A vault containing several nodes with very long names might result in a ciphertext structure like this:

.
├─ d
│  ├─ BZ
│  │  └─ R4VZSS5PEF7TU3PMFIMON5GJRNBDWA
│  │     ├─ 5TyvCyF255sRtfrIv**83ucADQ==.c9r
│  │     ├─ FHTa55bH*sUfVDbEb0gTL9hZ8nho.c9r
│  │     │  └─ dir.c9r
│  │     ├─ gLeOGMCN358*UBf2Qk9cWCQl.c9r
│  │     │  └─ symlink.c9r
│  │     ├─ IjTsXtReTy6bAAuxzLPV9T0k2vg=.c9s  # shortened name...
│  │     │  ├─ contents.c9r  # ...node is a regular file
│  │     │  └─ name.c9s  # ...mapping to this full name
│  │     ├─ q2nx5XeNCenHyQvkFD4mxYNrWpQ=.c9s  # shortened name...
│  │     │  ├─ dir.c9r  # ...node is a directory
│  │     │  └─ name.c9s  # ...mapping to this full name
│  │     └─ u*JJCJE-T4IH-EBYASUp1u3p7mA=.c9s  # shortened name...
│  │        ├─ name.c9s  # ...mapping to this full name
│  │        └─ symlink.c9r  # ...node is a symlink
│  └─ FC
│     └─ ZKZRLZUODUUYTYA4457CSBPZXB5A77
│        └─ ...
├─ masterkey.cryptomator
├─ masterkey.cryptomator.DFD9B248.bkup
└─ vault.cryptomator

Backup Directory IDs

Note

This layer is optional and not required for a complete implementation of the Cryptomator Encryption Scheme. It doesn’t provide any additional security. Its sole purpose is to increase data recoverability in case of missing or damaged directory files.

By obfuscating the hierarchy of cleartext paths using dir.c9r files, which contain directory IDs, the directory structure is more vulnerable to problems like incomplete synchronization or bit rotting.

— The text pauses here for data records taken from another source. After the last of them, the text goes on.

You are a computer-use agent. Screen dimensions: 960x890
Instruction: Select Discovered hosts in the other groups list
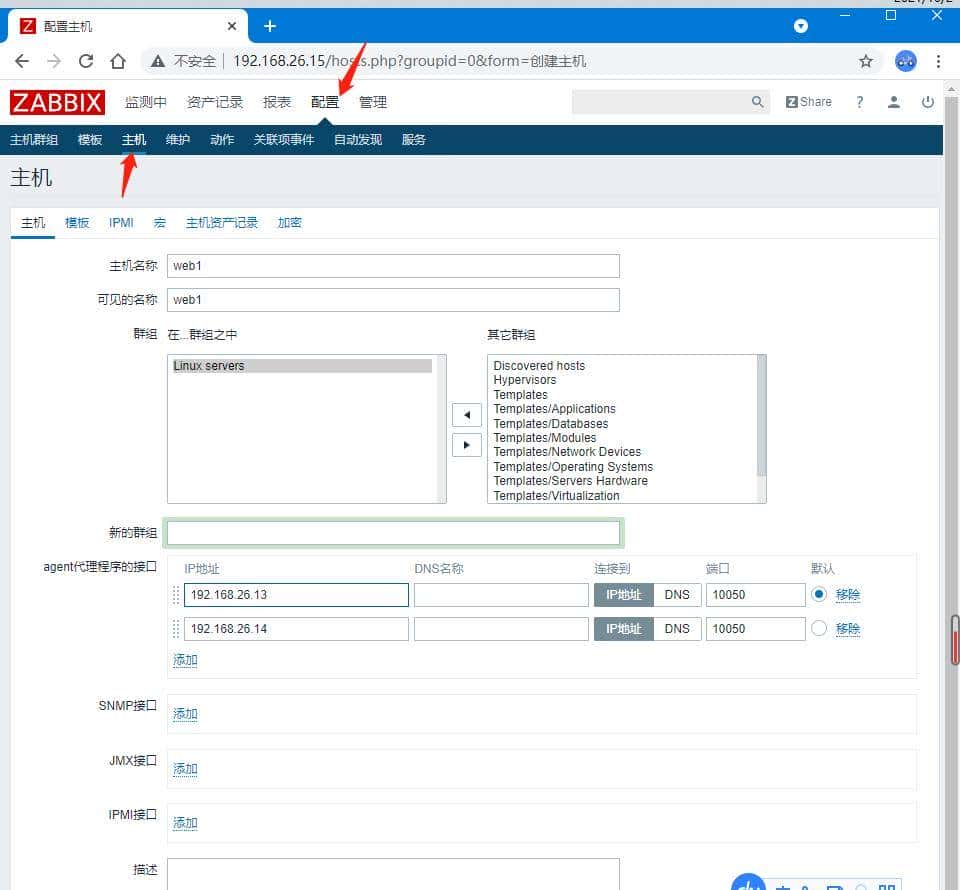coord(537,365)
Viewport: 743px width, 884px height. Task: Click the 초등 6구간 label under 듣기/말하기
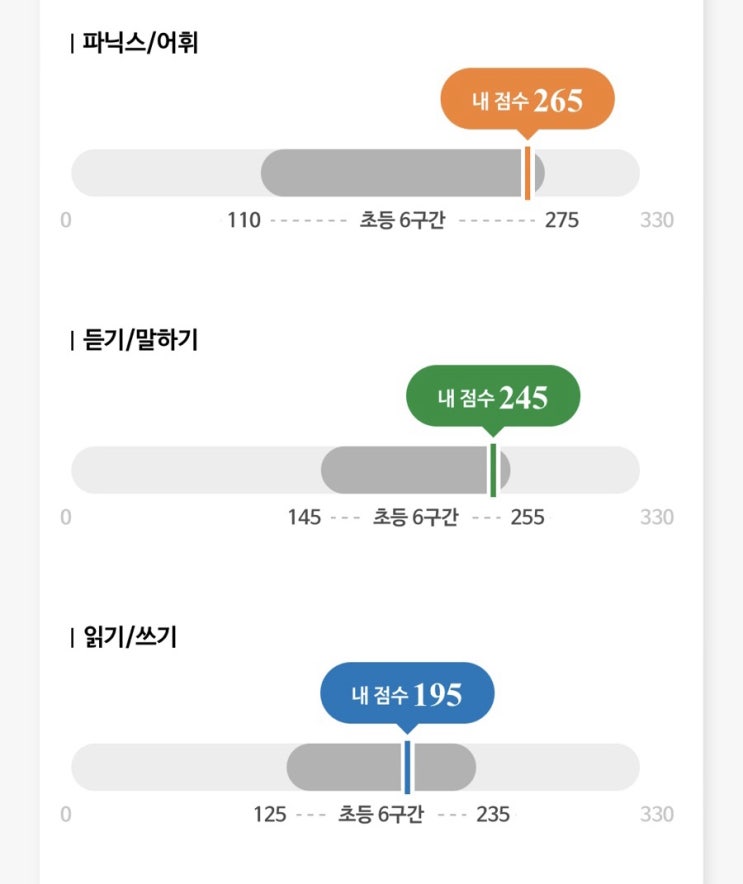coord(416,517)
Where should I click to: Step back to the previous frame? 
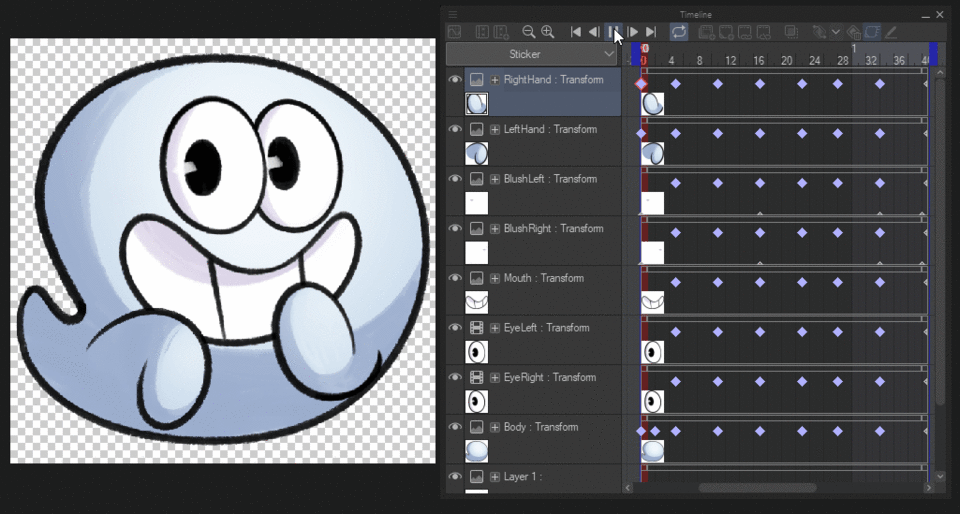coord(594,32)

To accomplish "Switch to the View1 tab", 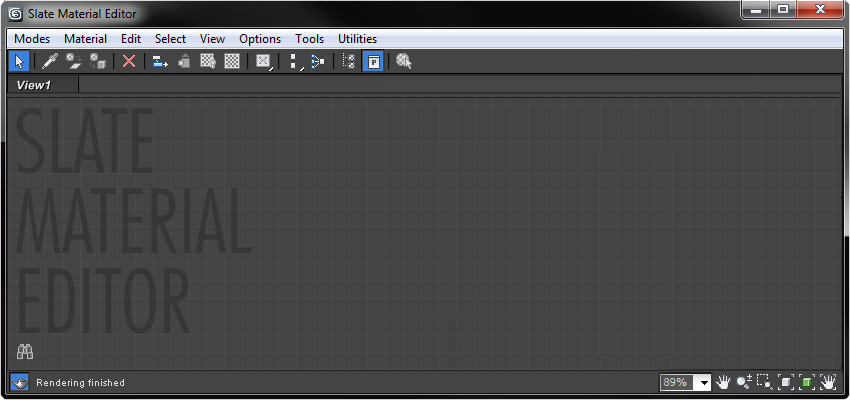I will (34, 85).

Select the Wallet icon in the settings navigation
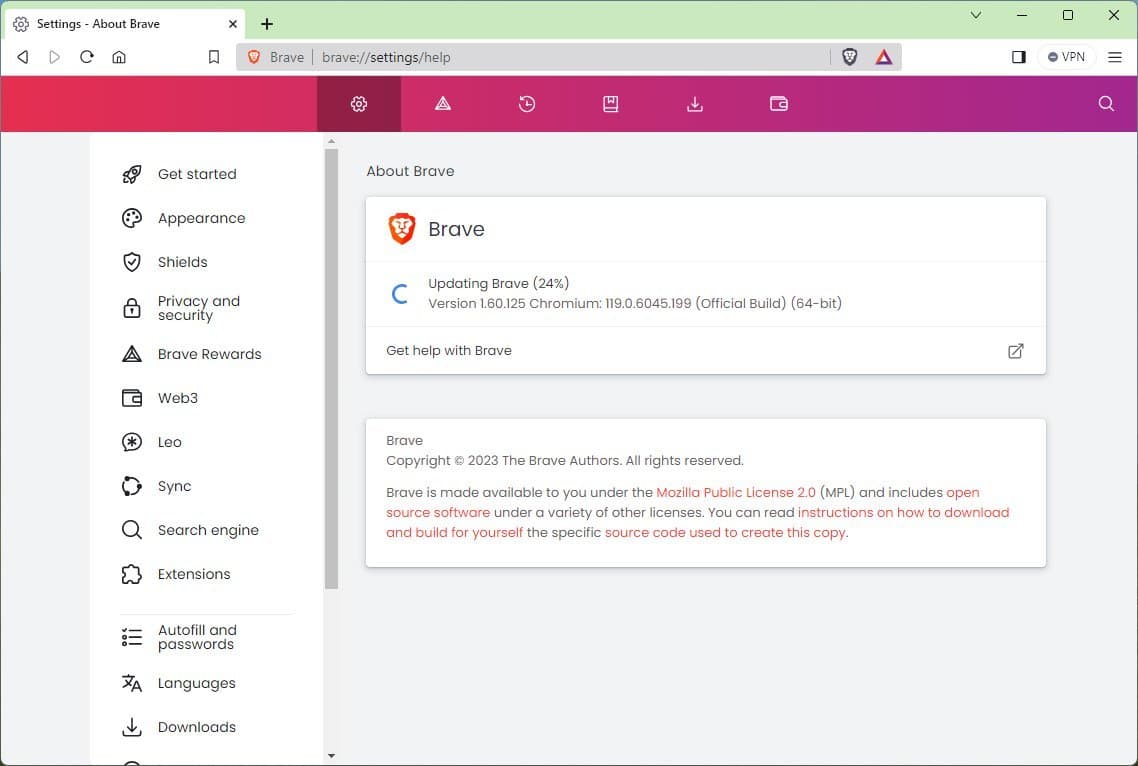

When a directory file is missing or damaged, the dirPath cannot be computed, which effectively makes the directory content inaccessible in the virtual filesystem. In theory, the contents of the encrypted content of these files can be recovered. But since the filename encryption is dependent on the directory ID of the parent folder, which is only stored in the directory file, names of all items (files, directories, or symlinks) are lost.

To alleviate this issue, a backup directory file will be stored during the creation of a directory. Inside the ciphertext directory, a file named dirid.c9r will be created, which contains the directory ID of its parent folder. It is encrypted like a regular ciphertext file.